The Federal Communications Commission Tuesday voted to drop the “main studio” rule that required radio and television broadcasters to have a responsive staff located near the communities they serve.
Supporters of the change, which was requested by industry insiders, agreed with FCC Chairman Ajit Pai that the policy was outdated in the digital age, since the community can interact with stations via email or social media.
The vote was 3-2, with two Democrats dissenting, according to a report in Broadcasting Cable.
The rule had been in place for about 80 years.
Pai said he thought the funds used to maintain a physical address could be used better elsewhere in a business, such as having more local programming.
However, there were some objections and concerns raised.
Franklin Raff, who’s worked in broadcasting since before he was a station manager at age 20, noted a case in Minot, North Dakota, in 2002, in which a local presence was sorely needed.
“In Minot, North Dakota, in 2002, a train carrying caustic chemicals derailed, releasing deadly gas. Police tried to contact local radio stations to warn the public, to no avail. EAS failed. Phones went unanswered in the empty studios and offices of six radio stations – owned by one company – as a thousand people were injured and one died. Desperate citizens tuned in; satellite-fed deejays kept the hits coming,” he explained.
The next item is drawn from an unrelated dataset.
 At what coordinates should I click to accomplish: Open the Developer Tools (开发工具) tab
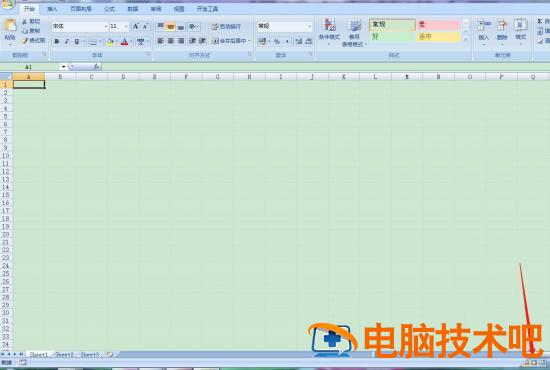(207, 9)
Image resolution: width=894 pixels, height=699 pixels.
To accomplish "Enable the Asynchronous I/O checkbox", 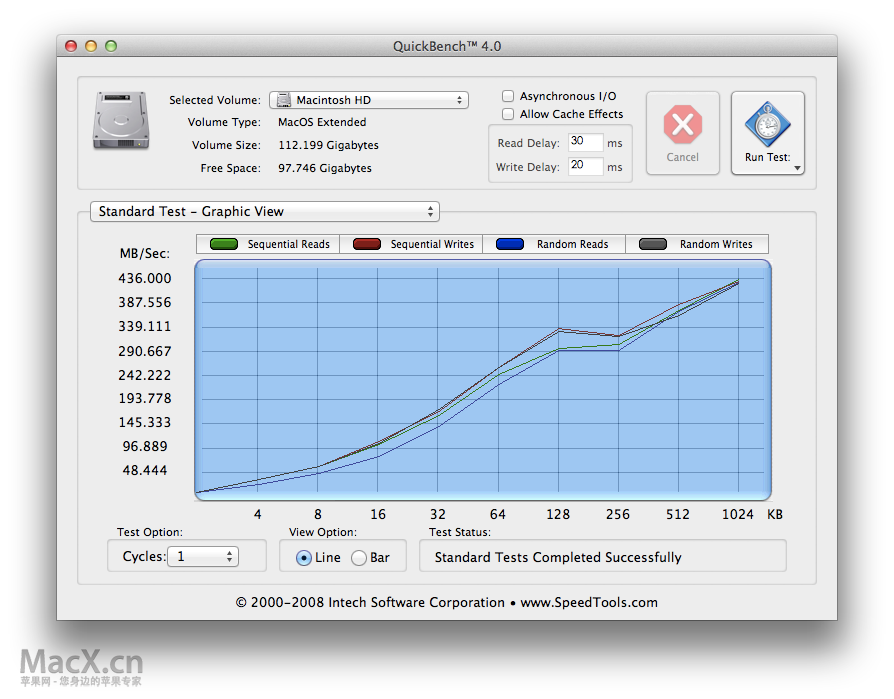I will click(x=507, y=96).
“The dereliction of the group in Minot was deemed a freak lapse in corporate responsibility and a gross violation of FCC regulations, namely the long-standing Main Studio Rule requiring stations to have a responsive physical presence in or near their communities.”
He noted the FCC has always maintained stations “must serve the needs and interests of the communities to which they are licensed.”
“The new logic is that by eliminating the cost of being in their communities, stations will be better able to serve their communities,” Raff said. “But experience shows, of course, stations leave and don’t return. ‘Community presence’ means tower lights on the skyline and the station ID at the top of the hour.”
At Radio and Music Pros, Democratic commissioner Mignon Clyburn was quoted saying: “Today is a solemn one, in the history of television and radio broadcasting. By eliminating the main studio rule in its entirety for all broadcast stations – regardless of size or location – the FCC signals that it no longer believes those awarded a license to use the public airwaves should have a local presence in their community.”
However, Commissioner Michael O’Rielly argued that the move “does not eliminate localism.”
The original idea was to provide viewers and listeners with easy access to local stations and management, but over the years the priorities changed, and in 1987 the rules first were loosened.
At that time, it became allowable to lower the number of programming hours done locally.
“The Main Studio Rule is a textbook example of a market-entry barrier whose deregulation serves the public interest,” said Kim Keenan, president of MMTC.
“In practice the rule drove capital away from multicultural broadcasters who were unable to operate as efficiently as other broadcasters who could house more stations in a single main studio. The commission has done the right thing by targeting this obsolete rule for repeal.”
Raff, however, asked, “How can a broadcast facility be ‘accessible and responsive to its community’ when it is not in the community, is not a facility, and cannot broadcast?”
He lamented that many broadcast studios “are long-abandoned.”
“Few groups even have a receptionist,” he said. “These are cost-cutting measures, and efficiency is good. But let us see these trends in context. Our industry is in the hands of very few players: two companies now own half of our country’s stations.”
He pointed out that the “well-intentioned” 1996 Telecommunications Act changed ownership rules so that near-monopolies could exist in most markets.
“It was billed to increase profitability and enhance consumer choice,” he said. “The result was also a decline in local service and – not coincidentally, for a medium whose unique selling proposition is local service – audience share and revenue. The ‘better for the consumer’ part – ‘competition’ – meant drastic programming cuts. Local radio came to offer what emergent smartphones and satellite radio did – along with interminable commercial breaks.”
Eventually, Raff said, the big question will be, “Why would anyone rely on radio?”